-- START GIVEN PASSAGE --

# Play Sand



## nickmcmechan (26 Dec 2008)

Some questions on this

1. if I buy any play sand will it be suitable for aquatic life after washing?

2. what is the suitability for heavy root feeders?

3. will crypts be ok with it after adding root tabs?


----------



## mr. luke (26 Dec 2008)

1) Yes
2)Its ok in my experiences although an active substrate would fair the plants better.
3) its fine for crypts, i grow them in sand great.


----------



## nickmcmechan (26 Dec 2008)

thanks, maybe i should add laterite below the sand or something?


----------



## aaronnorth (26 Dec 2008)

If you decide to use playsand on it's own, it will mean you will have to dose the water column heavier, but i would definatley use a nutritous substrate as it means there is always a source of nutrients, just incase we miss a dose.


----------



## san-ho-zay (27 Dec 2008)

-- END GIVEN PASSAGE --
-- START DATA SHOWN --

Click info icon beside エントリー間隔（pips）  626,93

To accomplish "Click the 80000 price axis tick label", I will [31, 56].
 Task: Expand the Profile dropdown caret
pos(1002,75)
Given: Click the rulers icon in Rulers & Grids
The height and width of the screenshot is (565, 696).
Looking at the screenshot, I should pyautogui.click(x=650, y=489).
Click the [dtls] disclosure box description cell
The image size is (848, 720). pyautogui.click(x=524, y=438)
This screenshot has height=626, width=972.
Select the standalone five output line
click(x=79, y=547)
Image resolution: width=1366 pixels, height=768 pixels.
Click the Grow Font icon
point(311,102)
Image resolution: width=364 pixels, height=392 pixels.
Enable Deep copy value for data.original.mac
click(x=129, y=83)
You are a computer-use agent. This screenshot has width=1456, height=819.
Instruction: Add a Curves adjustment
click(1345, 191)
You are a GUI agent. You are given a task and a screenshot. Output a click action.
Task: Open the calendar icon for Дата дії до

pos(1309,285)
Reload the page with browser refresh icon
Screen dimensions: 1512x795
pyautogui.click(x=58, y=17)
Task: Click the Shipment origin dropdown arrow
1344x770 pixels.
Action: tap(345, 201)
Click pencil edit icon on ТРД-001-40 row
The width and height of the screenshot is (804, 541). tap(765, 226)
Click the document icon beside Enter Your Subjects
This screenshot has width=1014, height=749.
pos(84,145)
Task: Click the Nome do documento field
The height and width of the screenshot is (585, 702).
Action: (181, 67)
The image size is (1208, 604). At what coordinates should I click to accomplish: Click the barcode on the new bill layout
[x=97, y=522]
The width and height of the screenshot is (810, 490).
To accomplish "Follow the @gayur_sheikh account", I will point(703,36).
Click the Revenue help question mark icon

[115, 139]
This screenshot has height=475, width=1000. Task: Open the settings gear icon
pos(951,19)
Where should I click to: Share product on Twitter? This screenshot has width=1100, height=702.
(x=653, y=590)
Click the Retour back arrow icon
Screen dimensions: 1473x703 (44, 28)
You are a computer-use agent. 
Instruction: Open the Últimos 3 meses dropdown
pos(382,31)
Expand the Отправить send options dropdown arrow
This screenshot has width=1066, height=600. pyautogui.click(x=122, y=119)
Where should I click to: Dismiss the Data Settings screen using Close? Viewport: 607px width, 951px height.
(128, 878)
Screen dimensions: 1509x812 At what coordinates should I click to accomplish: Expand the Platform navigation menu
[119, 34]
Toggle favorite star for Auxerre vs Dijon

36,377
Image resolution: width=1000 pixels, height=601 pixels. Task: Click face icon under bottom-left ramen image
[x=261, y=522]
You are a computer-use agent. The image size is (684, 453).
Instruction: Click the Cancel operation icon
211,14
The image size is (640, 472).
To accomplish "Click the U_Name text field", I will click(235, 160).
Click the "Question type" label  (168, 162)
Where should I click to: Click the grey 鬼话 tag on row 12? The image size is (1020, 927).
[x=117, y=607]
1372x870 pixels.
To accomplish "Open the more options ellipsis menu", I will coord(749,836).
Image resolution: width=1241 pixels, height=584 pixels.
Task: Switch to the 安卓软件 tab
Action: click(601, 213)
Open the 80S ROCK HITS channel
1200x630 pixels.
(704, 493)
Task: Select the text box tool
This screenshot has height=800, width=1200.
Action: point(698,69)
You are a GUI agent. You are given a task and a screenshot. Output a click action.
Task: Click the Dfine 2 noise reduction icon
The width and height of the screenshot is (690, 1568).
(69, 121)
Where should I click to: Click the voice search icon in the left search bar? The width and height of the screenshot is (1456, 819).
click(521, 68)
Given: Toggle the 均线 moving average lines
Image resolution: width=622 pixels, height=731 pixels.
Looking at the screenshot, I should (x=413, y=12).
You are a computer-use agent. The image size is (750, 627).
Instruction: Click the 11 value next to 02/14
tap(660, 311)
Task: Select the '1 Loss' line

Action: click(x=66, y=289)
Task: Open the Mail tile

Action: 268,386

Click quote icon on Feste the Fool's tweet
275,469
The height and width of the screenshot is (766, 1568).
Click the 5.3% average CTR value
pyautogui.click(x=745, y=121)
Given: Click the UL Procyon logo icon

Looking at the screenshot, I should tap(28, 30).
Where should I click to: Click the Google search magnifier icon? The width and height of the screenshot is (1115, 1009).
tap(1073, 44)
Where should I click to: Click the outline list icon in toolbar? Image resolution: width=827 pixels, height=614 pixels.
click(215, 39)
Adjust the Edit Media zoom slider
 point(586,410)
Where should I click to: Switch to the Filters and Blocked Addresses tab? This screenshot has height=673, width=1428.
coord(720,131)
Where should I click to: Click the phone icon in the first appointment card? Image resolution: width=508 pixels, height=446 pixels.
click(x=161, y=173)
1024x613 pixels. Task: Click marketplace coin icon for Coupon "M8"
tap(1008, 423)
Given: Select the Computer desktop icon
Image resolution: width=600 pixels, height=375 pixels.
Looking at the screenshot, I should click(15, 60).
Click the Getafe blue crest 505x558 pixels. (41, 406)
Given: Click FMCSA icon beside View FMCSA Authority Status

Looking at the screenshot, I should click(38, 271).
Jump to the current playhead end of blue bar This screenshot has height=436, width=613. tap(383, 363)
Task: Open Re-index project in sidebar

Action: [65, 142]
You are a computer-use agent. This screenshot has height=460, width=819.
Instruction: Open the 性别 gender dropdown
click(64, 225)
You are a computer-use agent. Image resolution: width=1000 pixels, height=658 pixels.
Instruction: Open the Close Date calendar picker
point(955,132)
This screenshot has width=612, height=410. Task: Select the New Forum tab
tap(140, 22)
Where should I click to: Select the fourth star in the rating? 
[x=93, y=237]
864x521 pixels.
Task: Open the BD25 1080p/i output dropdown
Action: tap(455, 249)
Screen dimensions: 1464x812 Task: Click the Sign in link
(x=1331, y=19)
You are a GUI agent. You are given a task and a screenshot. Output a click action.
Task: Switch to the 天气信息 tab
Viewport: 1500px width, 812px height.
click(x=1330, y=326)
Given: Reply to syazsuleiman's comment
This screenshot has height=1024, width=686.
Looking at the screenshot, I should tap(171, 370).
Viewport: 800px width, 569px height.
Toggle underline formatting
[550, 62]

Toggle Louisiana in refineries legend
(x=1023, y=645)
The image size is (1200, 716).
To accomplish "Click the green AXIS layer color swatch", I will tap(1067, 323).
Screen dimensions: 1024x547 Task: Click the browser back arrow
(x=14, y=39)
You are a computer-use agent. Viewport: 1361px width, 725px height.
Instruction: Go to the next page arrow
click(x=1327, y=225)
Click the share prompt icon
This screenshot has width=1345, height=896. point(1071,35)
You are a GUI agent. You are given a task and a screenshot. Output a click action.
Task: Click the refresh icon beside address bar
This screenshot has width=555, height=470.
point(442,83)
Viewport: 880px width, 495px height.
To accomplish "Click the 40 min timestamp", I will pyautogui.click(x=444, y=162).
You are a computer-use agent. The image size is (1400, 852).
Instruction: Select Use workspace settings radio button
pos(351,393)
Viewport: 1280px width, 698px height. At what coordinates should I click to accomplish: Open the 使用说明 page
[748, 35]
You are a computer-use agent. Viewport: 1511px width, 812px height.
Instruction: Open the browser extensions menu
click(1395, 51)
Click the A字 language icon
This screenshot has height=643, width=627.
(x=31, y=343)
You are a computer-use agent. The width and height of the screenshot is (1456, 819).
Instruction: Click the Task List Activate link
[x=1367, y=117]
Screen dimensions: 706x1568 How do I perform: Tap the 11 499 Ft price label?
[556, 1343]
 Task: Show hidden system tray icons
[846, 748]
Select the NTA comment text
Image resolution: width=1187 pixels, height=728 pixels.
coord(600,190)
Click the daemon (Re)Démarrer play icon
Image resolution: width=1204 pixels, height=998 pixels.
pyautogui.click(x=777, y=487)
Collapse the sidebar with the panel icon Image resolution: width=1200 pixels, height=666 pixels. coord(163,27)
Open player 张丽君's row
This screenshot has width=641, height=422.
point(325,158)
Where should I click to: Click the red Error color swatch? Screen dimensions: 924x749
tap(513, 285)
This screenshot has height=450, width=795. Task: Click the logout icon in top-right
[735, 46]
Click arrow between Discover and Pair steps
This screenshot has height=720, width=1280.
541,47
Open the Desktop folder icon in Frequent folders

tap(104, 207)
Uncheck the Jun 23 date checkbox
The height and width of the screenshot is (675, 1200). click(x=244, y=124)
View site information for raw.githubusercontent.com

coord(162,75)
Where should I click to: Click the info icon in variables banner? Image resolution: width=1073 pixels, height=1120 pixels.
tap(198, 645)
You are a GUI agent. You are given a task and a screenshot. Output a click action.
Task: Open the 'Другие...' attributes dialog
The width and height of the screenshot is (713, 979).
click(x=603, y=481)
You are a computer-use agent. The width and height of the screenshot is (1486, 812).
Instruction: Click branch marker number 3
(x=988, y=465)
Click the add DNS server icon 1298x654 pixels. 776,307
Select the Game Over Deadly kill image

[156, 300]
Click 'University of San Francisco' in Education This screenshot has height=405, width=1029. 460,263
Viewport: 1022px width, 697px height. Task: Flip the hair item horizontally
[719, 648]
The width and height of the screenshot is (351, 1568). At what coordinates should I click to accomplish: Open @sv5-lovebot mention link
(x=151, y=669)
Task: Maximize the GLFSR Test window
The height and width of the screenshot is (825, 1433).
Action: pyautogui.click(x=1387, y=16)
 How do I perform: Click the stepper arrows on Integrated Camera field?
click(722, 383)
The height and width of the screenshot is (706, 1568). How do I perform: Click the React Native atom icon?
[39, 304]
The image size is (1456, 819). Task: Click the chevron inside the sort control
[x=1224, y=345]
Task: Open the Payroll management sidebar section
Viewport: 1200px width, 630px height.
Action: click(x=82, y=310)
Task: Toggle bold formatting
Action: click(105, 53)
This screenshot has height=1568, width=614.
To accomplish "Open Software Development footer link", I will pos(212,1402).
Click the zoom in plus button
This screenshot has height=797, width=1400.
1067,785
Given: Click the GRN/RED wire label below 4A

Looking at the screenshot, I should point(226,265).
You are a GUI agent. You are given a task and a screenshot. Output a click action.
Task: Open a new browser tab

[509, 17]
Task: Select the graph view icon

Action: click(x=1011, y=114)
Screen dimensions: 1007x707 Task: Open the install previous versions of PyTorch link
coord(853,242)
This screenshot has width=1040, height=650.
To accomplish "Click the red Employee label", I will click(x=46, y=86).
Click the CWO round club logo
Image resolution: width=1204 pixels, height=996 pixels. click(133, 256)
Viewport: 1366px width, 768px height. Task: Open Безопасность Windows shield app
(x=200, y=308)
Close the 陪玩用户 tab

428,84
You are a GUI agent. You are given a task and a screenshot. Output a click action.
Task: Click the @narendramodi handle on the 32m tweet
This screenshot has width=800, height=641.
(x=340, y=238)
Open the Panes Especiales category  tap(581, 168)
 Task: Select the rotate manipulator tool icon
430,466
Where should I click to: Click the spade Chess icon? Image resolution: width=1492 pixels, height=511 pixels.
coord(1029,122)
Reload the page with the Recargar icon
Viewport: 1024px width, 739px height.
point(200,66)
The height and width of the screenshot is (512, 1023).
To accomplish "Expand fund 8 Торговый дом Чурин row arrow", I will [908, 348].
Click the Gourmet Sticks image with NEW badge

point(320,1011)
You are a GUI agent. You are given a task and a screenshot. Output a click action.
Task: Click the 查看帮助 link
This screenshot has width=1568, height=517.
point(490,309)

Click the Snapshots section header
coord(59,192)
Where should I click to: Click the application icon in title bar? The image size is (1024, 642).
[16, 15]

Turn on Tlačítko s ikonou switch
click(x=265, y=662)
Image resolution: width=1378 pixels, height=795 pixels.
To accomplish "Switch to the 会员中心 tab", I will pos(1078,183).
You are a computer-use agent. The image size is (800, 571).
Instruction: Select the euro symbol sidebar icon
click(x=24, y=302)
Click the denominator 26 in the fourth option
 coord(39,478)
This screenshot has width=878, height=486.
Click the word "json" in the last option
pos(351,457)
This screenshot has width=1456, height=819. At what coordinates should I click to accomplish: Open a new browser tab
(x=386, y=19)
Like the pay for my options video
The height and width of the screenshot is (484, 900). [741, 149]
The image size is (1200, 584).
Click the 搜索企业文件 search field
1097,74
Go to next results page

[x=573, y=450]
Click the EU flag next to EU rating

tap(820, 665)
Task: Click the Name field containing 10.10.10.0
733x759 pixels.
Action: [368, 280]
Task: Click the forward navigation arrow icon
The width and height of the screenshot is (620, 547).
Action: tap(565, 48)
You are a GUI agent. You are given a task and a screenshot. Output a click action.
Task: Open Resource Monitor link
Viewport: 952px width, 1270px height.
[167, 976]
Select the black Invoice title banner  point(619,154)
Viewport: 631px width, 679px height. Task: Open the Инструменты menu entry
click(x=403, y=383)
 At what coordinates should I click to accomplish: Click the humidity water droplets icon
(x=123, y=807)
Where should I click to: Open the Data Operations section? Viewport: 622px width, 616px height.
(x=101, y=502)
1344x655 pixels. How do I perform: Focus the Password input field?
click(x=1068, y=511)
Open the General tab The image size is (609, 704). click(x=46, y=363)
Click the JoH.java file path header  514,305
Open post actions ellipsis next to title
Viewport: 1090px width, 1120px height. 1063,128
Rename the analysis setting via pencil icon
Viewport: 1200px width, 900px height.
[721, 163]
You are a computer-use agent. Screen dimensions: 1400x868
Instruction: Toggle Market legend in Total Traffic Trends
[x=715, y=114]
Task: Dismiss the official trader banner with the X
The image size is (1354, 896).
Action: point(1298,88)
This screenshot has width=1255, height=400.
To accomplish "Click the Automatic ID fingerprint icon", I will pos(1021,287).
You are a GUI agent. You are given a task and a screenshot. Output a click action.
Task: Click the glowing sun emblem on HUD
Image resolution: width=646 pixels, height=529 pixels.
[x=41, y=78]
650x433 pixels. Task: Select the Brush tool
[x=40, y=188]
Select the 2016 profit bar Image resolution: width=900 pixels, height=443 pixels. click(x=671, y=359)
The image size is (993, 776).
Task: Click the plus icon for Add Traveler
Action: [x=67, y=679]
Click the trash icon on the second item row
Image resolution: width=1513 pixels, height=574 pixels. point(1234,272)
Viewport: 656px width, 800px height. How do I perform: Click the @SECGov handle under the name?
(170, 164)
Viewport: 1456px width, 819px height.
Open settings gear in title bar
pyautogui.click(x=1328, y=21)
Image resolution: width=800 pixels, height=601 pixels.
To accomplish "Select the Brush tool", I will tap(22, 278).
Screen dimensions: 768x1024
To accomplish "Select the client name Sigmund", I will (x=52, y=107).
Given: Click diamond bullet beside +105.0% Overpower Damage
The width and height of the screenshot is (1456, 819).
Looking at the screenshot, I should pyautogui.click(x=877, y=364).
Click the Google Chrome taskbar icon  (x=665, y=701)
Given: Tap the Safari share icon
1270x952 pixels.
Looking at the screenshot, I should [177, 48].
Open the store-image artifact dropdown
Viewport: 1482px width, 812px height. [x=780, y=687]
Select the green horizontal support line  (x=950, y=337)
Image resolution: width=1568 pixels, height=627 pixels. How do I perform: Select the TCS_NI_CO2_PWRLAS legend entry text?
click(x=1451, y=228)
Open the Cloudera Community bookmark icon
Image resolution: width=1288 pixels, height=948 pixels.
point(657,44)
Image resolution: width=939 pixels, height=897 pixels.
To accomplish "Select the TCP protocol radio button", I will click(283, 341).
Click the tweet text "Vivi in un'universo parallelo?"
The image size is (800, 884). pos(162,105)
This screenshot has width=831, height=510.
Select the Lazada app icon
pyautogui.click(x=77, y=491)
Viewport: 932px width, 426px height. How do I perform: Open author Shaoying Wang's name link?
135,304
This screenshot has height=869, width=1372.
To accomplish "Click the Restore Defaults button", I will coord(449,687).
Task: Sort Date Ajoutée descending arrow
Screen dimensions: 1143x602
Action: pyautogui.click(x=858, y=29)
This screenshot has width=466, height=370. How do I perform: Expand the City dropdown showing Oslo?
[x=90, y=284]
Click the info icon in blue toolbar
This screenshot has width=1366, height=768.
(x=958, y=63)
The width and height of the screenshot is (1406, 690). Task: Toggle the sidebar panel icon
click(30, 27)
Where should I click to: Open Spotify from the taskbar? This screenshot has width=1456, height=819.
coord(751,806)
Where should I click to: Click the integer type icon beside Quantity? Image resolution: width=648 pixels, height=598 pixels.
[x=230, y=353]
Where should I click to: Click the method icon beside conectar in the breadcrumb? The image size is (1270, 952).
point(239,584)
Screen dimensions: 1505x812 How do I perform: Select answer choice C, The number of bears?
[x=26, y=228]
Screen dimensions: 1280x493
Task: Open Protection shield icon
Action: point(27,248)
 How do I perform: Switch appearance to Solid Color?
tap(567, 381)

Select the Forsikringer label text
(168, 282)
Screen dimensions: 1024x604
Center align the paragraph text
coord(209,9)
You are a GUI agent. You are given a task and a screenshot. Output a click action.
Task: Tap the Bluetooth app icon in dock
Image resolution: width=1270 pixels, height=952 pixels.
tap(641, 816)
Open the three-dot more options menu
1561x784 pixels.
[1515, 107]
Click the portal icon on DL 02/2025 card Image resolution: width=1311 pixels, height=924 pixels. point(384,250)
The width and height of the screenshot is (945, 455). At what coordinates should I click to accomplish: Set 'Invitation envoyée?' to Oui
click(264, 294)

-- END DATA SHOWN --

PROBLEMS TO WORK ON
[a] For the play sand thread, state whether each statement agrees with it. Answer yes or no and quote the deciding words: (i) mr. luke reports growing crypts successfully in sand; (ii) aaronnorth advises using play sand on its own rather than a nutritious substrate; (iii) nickmcmechan considers putting laterite beneath the sand.
[b] According to the play sand thread, why does aaronnorth favor a nutritious substrate over play sand alone?

RESPONSES TO THE TASKS
[a]
(i) Yes: "its fine for crypts, i grow them in sand great."
(ii) No: "i would definatley use a nutritous substrate"
(iii) Yes: "maybe i should add laterite below the sand or something?"

[b] With play sand on its own, the water column has to be dosed more heavily. A nutritious substrate means there is always a source of nutrients, even if a dose is missed.